Your task: Update the entries between the line containing "Click the first bullet arrow in orange box" and the line containing "click(x=1373, y=82)", inclusive, by replacing "orange box" with "orange panel". Give back only those lines, with everything else left as it is.
-.-.-
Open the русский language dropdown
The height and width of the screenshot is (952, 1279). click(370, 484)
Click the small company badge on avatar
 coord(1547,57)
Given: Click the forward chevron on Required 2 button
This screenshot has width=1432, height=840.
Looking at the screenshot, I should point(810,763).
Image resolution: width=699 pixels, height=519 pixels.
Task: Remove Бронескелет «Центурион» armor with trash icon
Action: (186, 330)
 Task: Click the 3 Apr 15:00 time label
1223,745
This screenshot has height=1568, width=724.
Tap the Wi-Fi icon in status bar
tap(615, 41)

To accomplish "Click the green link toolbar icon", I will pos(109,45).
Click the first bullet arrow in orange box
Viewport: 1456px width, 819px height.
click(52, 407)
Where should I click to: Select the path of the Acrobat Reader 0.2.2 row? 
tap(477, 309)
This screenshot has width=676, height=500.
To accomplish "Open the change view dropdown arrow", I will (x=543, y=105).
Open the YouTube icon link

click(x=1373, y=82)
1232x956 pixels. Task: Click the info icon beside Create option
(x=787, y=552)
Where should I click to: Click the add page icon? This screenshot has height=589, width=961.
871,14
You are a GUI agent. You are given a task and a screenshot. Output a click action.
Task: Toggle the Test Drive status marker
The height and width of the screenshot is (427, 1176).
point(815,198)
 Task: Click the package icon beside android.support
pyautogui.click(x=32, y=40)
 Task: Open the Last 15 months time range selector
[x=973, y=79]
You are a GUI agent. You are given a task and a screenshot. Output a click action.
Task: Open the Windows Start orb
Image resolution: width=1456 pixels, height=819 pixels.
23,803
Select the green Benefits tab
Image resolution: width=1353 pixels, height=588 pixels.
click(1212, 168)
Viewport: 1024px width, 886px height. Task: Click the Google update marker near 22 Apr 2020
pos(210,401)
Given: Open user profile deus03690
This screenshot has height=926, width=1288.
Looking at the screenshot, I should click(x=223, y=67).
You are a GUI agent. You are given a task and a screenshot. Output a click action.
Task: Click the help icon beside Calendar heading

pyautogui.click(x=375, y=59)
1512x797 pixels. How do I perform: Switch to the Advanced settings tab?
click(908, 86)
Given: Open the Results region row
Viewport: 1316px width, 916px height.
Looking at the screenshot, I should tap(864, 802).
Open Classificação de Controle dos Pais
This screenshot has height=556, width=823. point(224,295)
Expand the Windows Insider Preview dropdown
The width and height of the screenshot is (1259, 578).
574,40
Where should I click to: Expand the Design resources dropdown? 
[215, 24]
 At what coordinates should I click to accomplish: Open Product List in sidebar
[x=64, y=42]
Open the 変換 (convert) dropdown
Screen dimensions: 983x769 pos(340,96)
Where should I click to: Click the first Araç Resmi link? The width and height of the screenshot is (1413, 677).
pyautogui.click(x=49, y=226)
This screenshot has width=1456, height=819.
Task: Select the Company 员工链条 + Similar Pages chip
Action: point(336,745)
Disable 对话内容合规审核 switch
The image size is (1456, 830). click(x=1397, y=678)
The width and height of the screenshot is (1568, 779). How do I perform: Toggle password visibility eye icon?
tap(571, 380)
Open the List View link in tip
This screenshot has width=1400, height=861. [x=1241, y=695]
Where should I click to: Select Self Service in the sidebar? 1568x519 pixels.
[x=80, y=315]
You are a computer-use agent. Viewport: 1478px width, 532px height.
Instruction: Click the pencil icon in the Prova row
-.-.-
Answer to the task:
Click the first bullet arrow in orange panel
Viewport: 1456px width, 819px height.
click(52, 407)
Where should I click to: Select the path of the Acrobat Reader 0.2.2 row? 
tap(477, 309)
This screenshot has width=676, height=500.
To accomplish "Open the change view dropdown arrow", I will (x=543, y=105).
Open the YouTube icon link

click(x=1373, y=82)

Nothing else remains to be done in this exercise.